Frequently Asked Questions

Is a Behavioral Threat Assessment Team required by Joint Commission? The Joint Commission does not mandate a BTAT by name. EC.04.01.01 requires a security management plan that addresses violent and criminal events, and the plan must be implemented and evaluated. BTAT programs represent best-practice implementation of this requirement. Facilities without a BTAT should document how they fulfill the same functions through their existing security management structure.

What is the difference between threat assessment and threat management? Threat assessment is the process of evaluating whether an individual poses a risk of violence. Threat management is the ongoing process of monitoring, intervening, and managing the situation to prevent violence. Both functions are typically housed within the BTAT, but they are conceptually distinct: assessment determines risk level, management determines and implements the response.

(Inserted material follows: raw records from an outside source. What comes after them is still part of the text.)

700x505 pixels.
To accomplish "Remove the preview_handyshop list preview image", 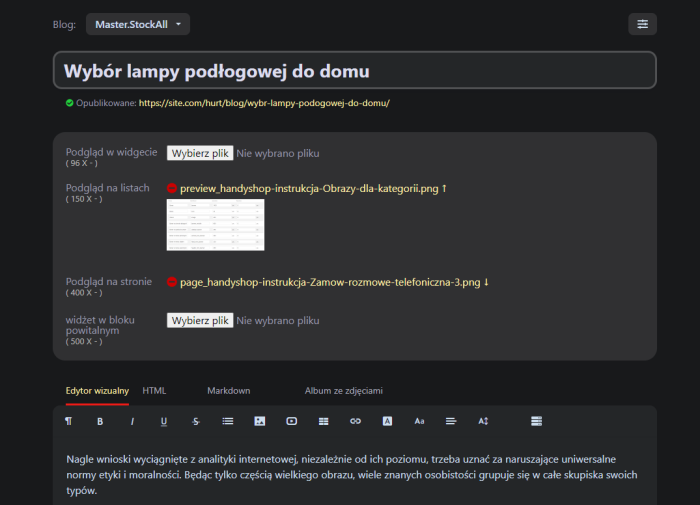I will pos(172,188).
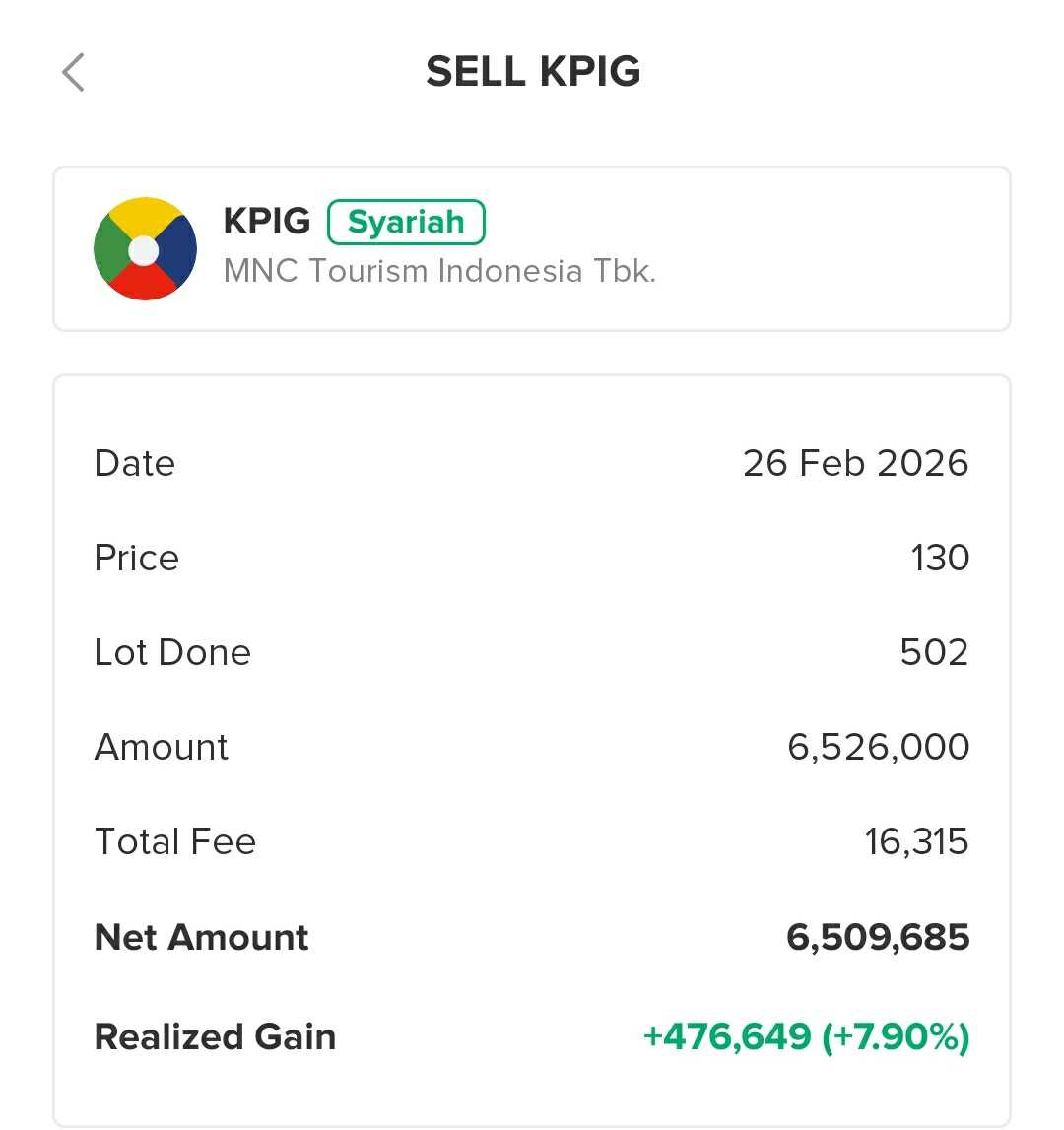Click the Date label
Screen dimensions: 1064x1130
(x=135, y=463)
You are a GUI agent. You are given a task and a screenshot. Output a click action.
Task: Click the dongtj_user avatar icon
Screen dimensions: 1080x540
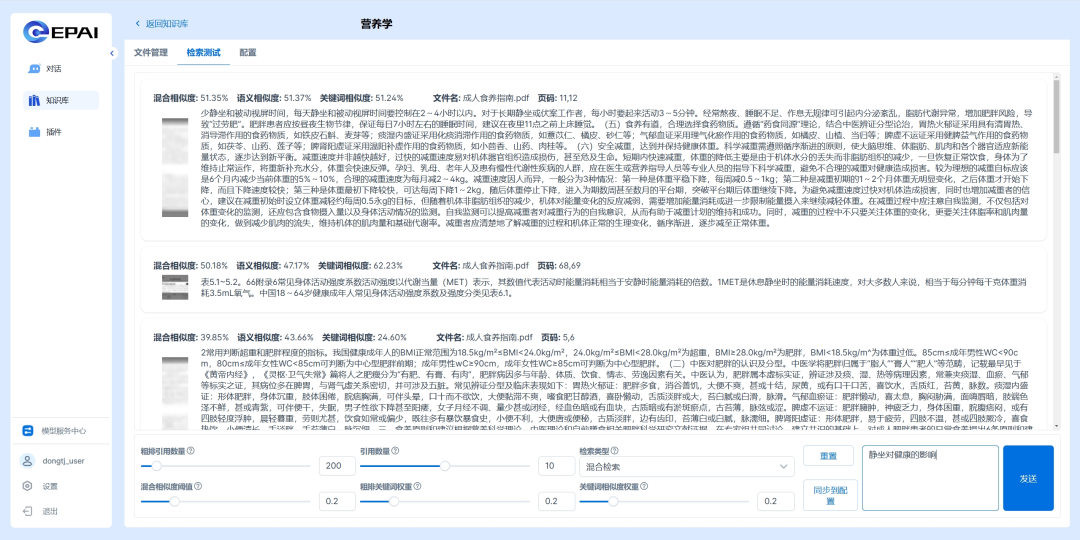(x=29, y=461)
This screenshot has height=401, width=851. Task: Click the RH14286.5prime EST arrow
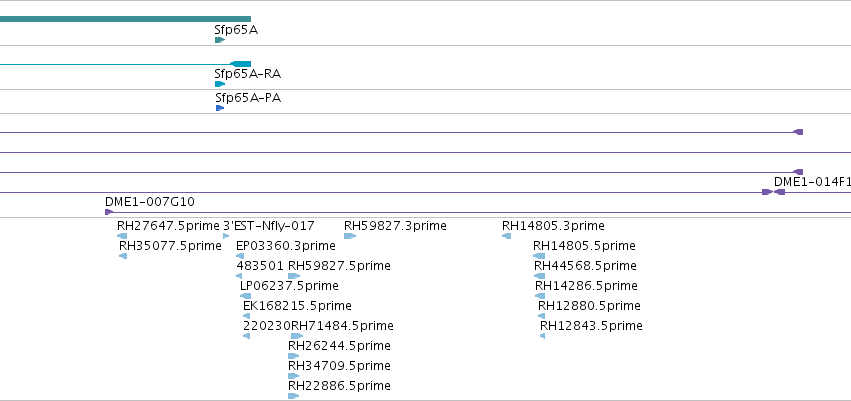click(540, 296)
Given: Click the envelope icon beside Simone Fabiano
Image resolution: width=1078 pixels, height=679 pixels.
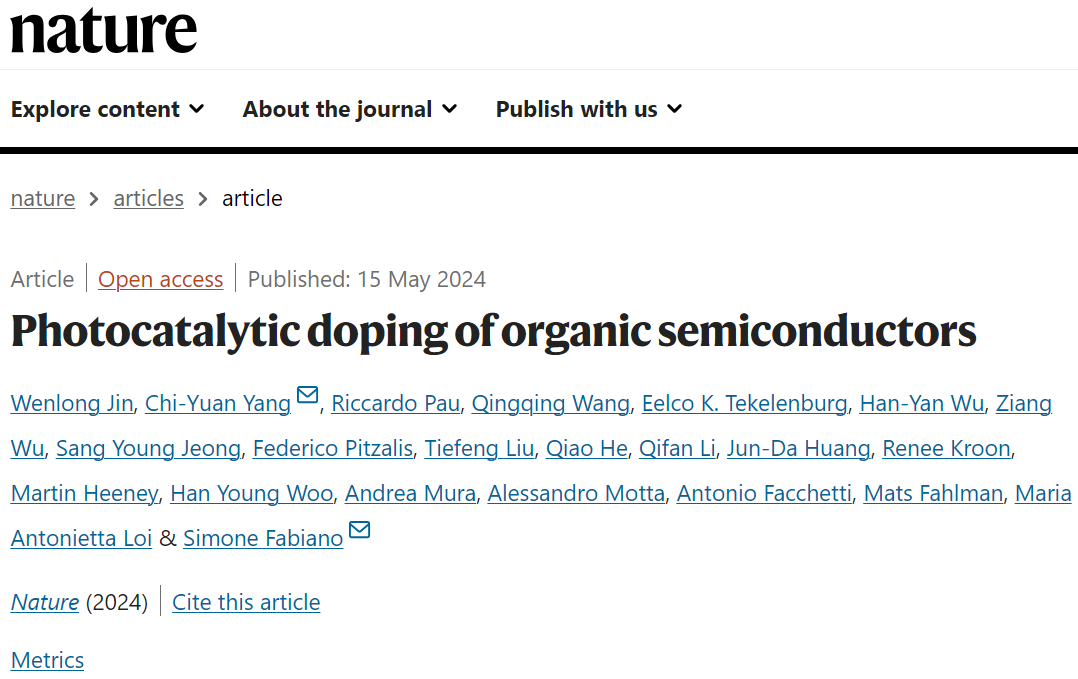Looking at the screenshot, I should [360, 529].
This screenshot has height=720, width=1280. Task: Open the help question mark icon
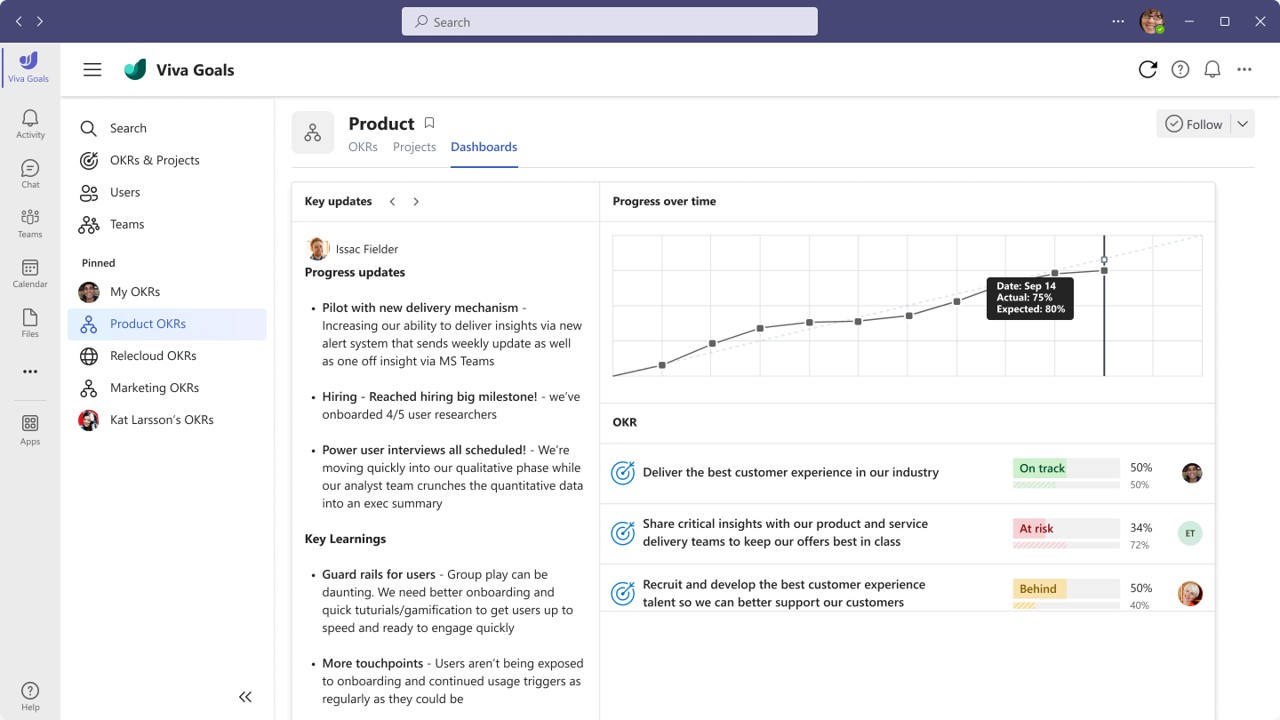[x=1180, y=69]
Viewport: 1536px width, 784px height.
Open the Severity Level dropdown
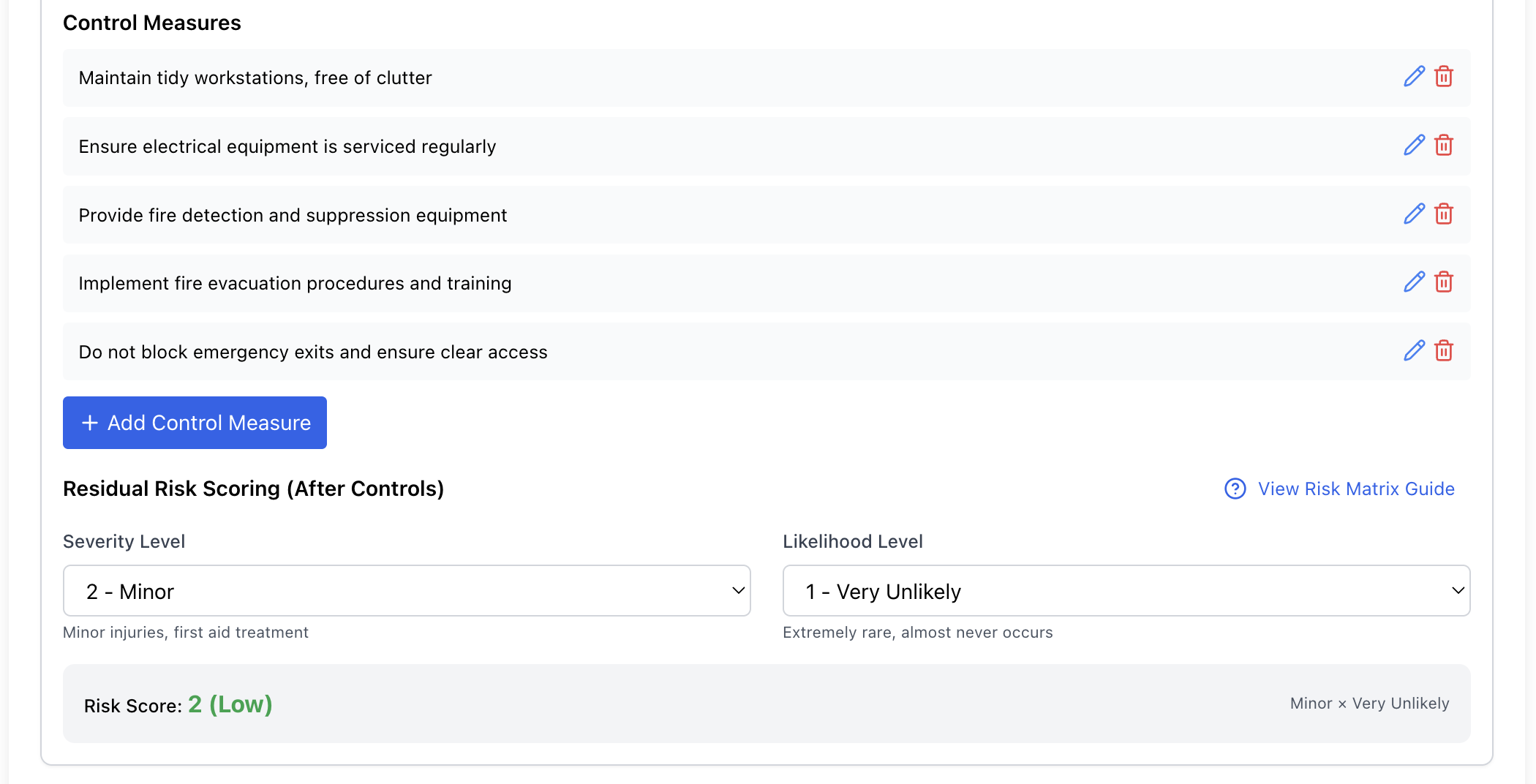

Who should report concerns to the BTAT? Any staff member who observes or receives concerning behavior — including threatening communications, fixation on a specific individual, expressions of grievance combined with hopelessness, or access to weapons — should report to the BTAT or security. Reporting mechanisms should be easy to use, well-communicated to all staff, and protected from retaliation. Leaders who discourage reporting undermine the program’s effectiveness.

How does the BTAT coordinate with law enforcement? High-risk cases should be shared with local law enforcement — particularly when credible threats exist or evidence of planning for violence is found. Many hospitals establish relationships with their local police department’s threat assessment unit or SWAT liaison for pre-event coordination. Law enforcement can conduct independent background investigation and, where legally supported, intervene with the subject directly.